System Calls and User Mode

Octacone · Post by **Octacone** » Tue Nov 15, 2016 9:24 am

Okay first of all: how important are they? Can I just skip this section?
How many things are going to need to be modified? Like GDT, bootloader, IRQ, ISR etc???
How does it generally work? Something like:
1. GDT needs 2 more gates
2. TSS needs to be flushed
3. I need some assembly magic
4. What to do after all this, are my function still going to work as they used to, is this the point I need to disable all of my functions and start working on system calls.
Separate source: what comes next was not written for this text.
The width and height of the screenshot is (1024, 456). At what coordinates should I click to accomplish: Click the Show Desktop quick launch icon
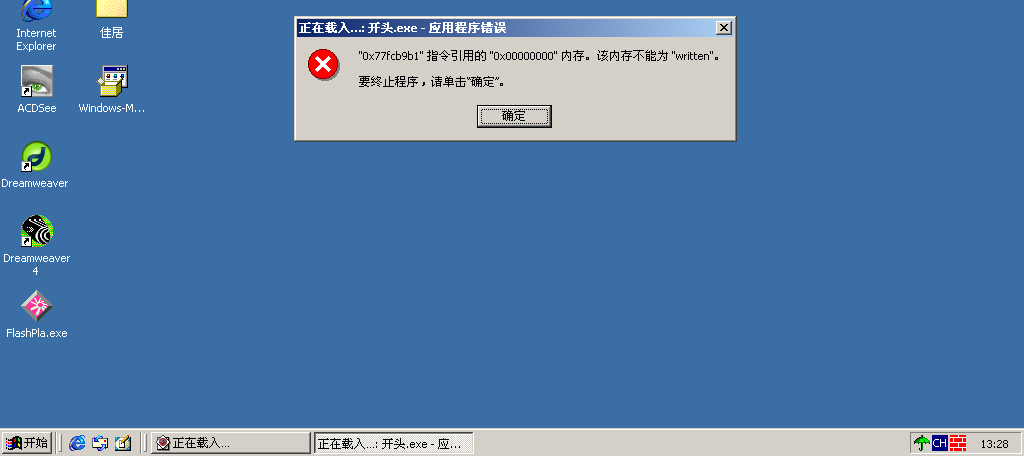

Now lets talk about system calls:
Did I understand them correctly:
1. A function of mine gets called for some reason
2. That function utilizes some forbidden code
3. That function goes through a system call handler
4. That handler has the power to run the code it received
5. That handler messes up something called ESP (optional: and my imaginary multitasking system stops working)

Any help appreciated!

That is how I see those two "structures".

iansjack · Post by **iansjack** » Tue Nov 15, 2016 10:09 am

A system call is just a request, from a user program, for the operating system to do some work for it. I prefer to use syscall and sysret, rather than call gates, to implement system calls.
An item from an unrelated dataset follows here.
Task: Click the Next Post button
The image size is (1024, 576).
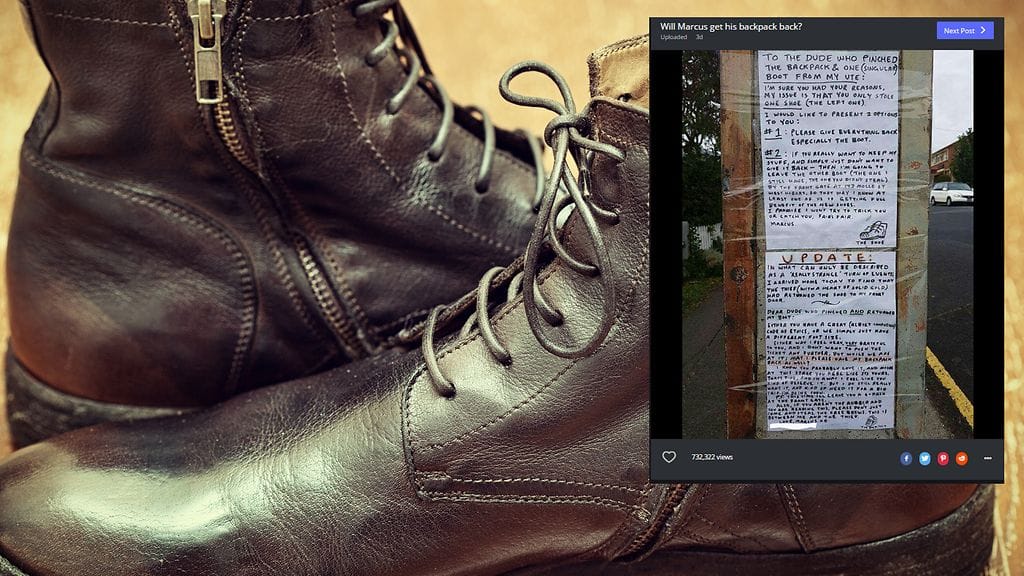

Ycep · Post by **Ycep** » Tue Nov 15, 2016 11:14 am

System calls are interrupts which programs use to communicate with kernel.
For example, if your syscall interrupt is 0x81, you could implement it in such way that each AX value has different function, and then if AX=17 then your kernel may output character stored in BX to terminal.
User mode is a processor ring which has much less instruction previleges with much more safety. Most(if not all) operating systems assign that ring for applications.
For example, if your processor is executing unprevileged/faulty code, it may only affect its protection level itself and higher ones.
The only problem with protection rings is that switching between them is really CPU intensive.

Ch4ozz · Post by **Ch4ozz** » Tue Nov 15, 2016 11:17 am

Without usermode and syscalls your OS will run everything in kernelmode which is a pretty bad idea lol.
A syscall is simply a software interrupt which will jump from Ring 3 to Ring 0 into your interrupt handler.
You usually pass the number of syscall in eax and the rest of params in the other registers (or stack if register count is not enough)
Syscalls are needed to gather infos from the OS without making any compromises in terms of security.
In my OS a usermode process cant access any other memory except of his own process' memory, including other processes.
Paging without implementing usermode seems pretty useless to me

BTW: Usermode (aka Ring 3) cant call special instructions like mov cr3, eax; cli, hlt; and so on
So usermode cant possibly alter the system in any way

iansjack · Post by **iansjack** » Tue Nov 15, 2016 12:33 pm

System calls do not have to be implemented as interrupts. And they aren't in, for example, 64-bit Linux.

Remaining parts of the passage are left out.